Closed
Description
Building a dataset from pandas with a multi-index with categorical values:
import pandas as pd
cat = pd.CategoricalDtype(categories=['foo', 'bar', 'baz'])
i1 = pd.Series(['foo', 'bar'], dtype=cat)
i2 = pd.Series(['bar', 'bar'], dtype=cat)
df = pd.DataFrame({'i1': i1, 'i2': i2, 'values': [1, 2]})
ds = df.set_index(['i1', 'i2']).to_xarray()
print(ds)
Expected output:
<xarray.Dataset>
Dimensions: (i1: 2, i2: 1)
Coordinates:
* i1 (i1) object 'foo' 'bar'
* i2 (i2) object 'bar'
Data variables:
values (i1, i2) int64 1 2
Actual output:
<xarray.Dataset>
Dimensions: (i1: 3, i2: 3)
Coordinates:
* i1 (i1) object 'foo' 'bar' 'baz'
* i2 (i2) object 'foo' 'bar' 'baz'
Data variables:
values (i1, i2) float64 nan 1.0 nan nan 2.0 nan nan nan nan
It is not wrong, but it is inconsistent with the non-categorical case (which gives the expected output above) and the single-index case (no filling with NaNs for single index).

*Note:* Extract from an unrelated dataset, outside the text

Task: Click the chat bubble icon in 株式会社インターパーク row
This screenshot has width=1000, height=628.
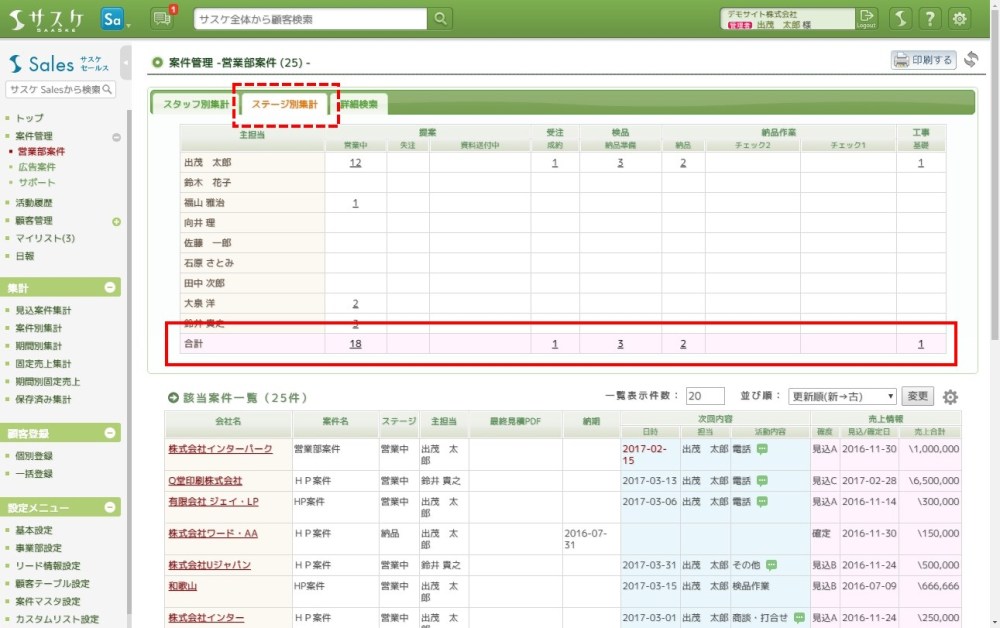Action: (x=762, y=450)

Output of xr.show_versions()
INSTALLED VERSIONS
------------------
commit: None
python: 3.8.0 (default, Nov 6 2019, 21:49:08)
[GCC 7.3.0]
python-bits: 64
OS: Linux
OS-release: 4.19.91-1-MANJARO
machine: x86_64
processor:
byteorder: little
LC_ALL: None
LANG: fr_FR.UTF-8
LOCALE: fr_FR.UTF-8
libhdf5: None
libnetcdf: None
xarray: 0.14.1
pandas: 0.25.3
numpy: 1.17.4
scipy: None
netCDF4: None
pydap: None
h5netcdf: None
h5py: None
Nio: None
zarr: None
cftime: None
nc_time_axis: None
PseudoNetCDF: None
rasterio: None
cfgrib: None
iris: None
bottleneck: None
dask: None
distributed: None
matplotlib: None
cartopy: None
seaborn: None
numbagg: None
setuptools: 44.0.0.post20200106
pip: 19.3.1
conda: None
pytest: None
IPython: None
sphinx: None